> **Kutipan Dokumen**:

========================================================================

Mendengar penjelasan saya director tersebut seperti kebakaran jengot dan mukanya kelihatan marah karena sindiran kata-kata saya tentang orangtua saya. Waktu itu saya hanya berterima kasih kepada director tersebut dan pergi. Ketika saya melangkah keluar baru directur tersebut bertanya kepada asistennya bernama Acacio”Maun Acacio” sepupuh Comandant Falur Rate Laek dan Maun Acacio;
“kamu kenal dengan pemuda tersebut? Maun Acacio menceritakan kepada directur tersebut pemuda itu namanya AQUITA. Pada masa perjuangan kemerdekaan dia hukum 20 tahun penjara karena merakit BOM di Indonesia dan membawa ke Dili dan ditangkap oleh TNI lalu melarikan diri dari penjara ke Hutan bergabung dengan FALINTIL bersama Comandant Falur Rate Laek”.
Ketika itu kebanyakan dari generasi muda yang putus sekaloh atau berhenti ditengah jalan akibat dari keterlibatan dalam perjuangan kami tidak dapat mengembangkan kemampuan untuk memiliki pekerjaan. Keinginan dan kemauan untuk kembali menyelesaikan pendidikan tapi seharusnya ini adalah tanggungjawab pemerintahan pertama, perekrutan pemuda dikirim ke Portugal, waktu itu seolah-olah generasi muda dipaksa untuk mengikut ikatan emosional dan romantisme generasi tua akan bahasa portuguese kebanyakan dari pemuda yang dikirim ke Portugal terpaksa harus meningalkan Portugal pergi ke UK dan Negara Eropa lainnya untuk bekerja sebagai Buruh.
Seharusnya pemerintahan pertama memperioritaskan generasi muda yang telah kehilangan segala-galanya, terutama pendidikan untuk menjamin masa depan generasi muda pejuang kemerdekaan. Tetapi tidak, para pemimpin politik lebih mempersiapkan undang-undang yang dapat menjamin kehidupan mereka ketimbang menjamin kehidupan rakyat dan para generasi muda, para mantan gerilyawan dan aktivis klandistin. Ketika itu, para generasi muda seperti teralienasi dan tidak dapat berbuat sesuatu untuk memperbaiki kehidupan dimasa-masa mendatang.
Pemerintahan FRETILIN yang seharusnya menjadi sebuah pemerintahan yang dapat merealisasikan mimpi-mimpi para pahlawan Timor-Leste yang telah gugur dalam perjuangan dengan nama besar FRETILIN sebagai pelopor kemerdekaan, namun semua itu hanya mimpi buruk bagi kami karena semua pernyataan dari kepemimpinan partai FRETILIN dan semua kebijakan politik tidak mencerminkan pembangunan bangsa yang sebenarnya sesuai dengan text proklamasi kemerdekaan 75 bahwa semuanya demi kepentingan rakyat.

========================================================================

> **Perintah Tugas**: Tulis ulang bagian kutipan dokumen di antara "Pemerintahan FRETILIN yang" dan "demi kepentingan rakyat.", termasuk kedua ujungnya, dan ubah "mimpi buruk" menjadi "kekecewaan". Daftar di bawah ini tidak perlu dipakai.

> **Data yang Diberikan**:
========================================================================

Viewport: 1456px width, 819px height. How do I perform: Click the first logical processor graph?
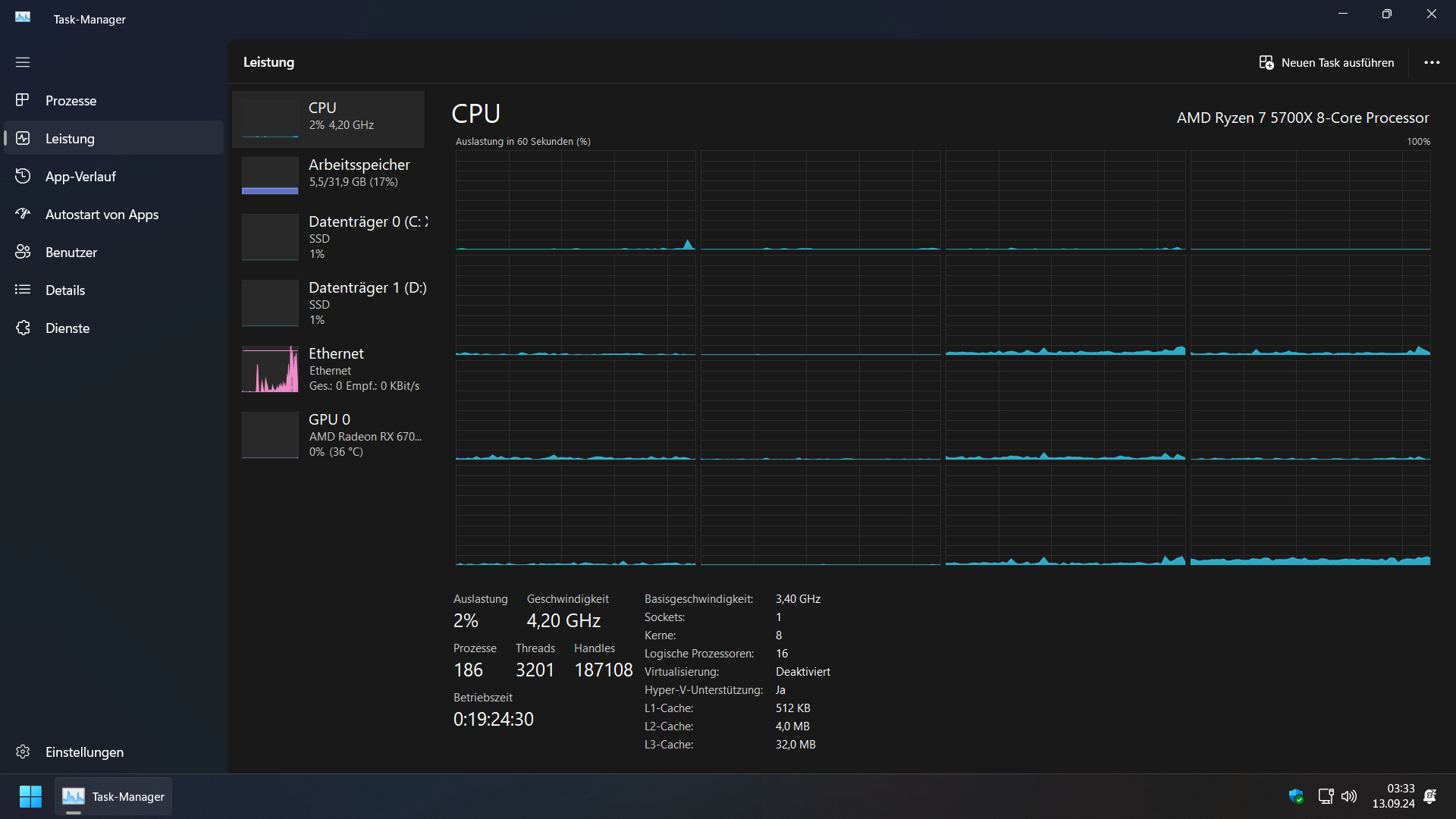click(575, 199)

========================================================================

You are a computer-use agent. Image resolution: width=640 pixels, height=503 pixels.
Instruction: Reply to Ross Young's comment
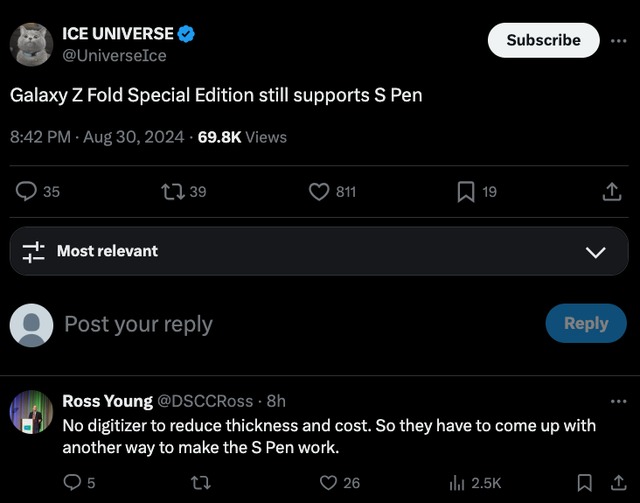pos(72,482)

========================================================================

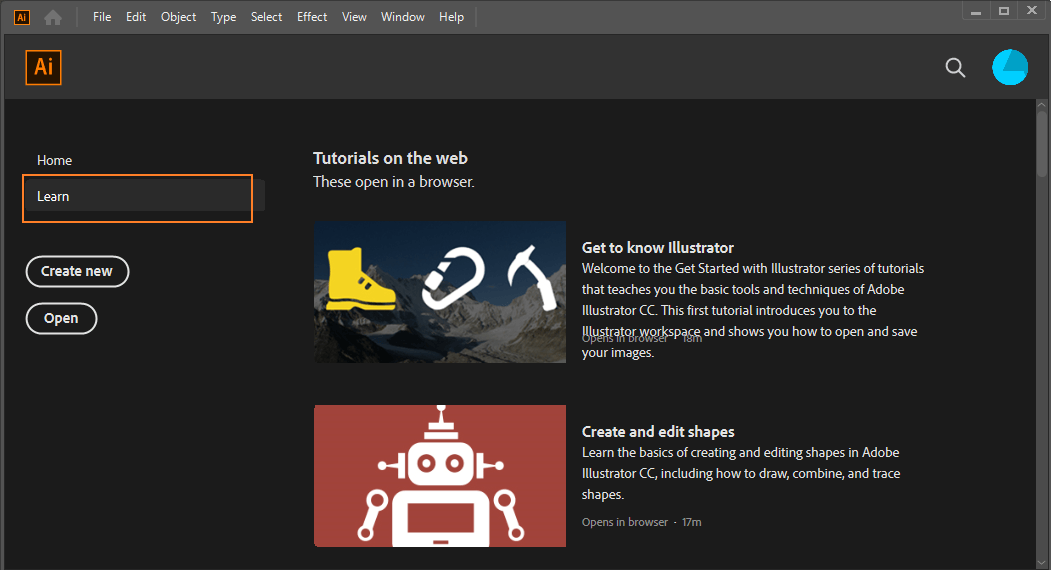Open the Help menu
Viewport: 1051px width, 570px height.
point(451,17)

========================================================================

> **Jawaban Latihan**:
Pemerintahan FRETILIN yang seharusnya menjadi sebuah pemerintahan yang dapat merealisasikan mimpi-mimpi para pahlawan Timor-Leste yang telah gugur dalam perjuangan dengan nama besar FRETILIN sebagai pelopor kemerdekaan, namun semua itu hanya kekecewaan bagi kami karena semua pernyataan dari kepemimpinan partai FRETILIN dan semua kebijakan politik tidak mencerminkan pembangunan bangsa yang sebenarnya sesuai dengan text proklamasi kemerdekaan 75 bahwa semuanya demi kepentingan rakyat.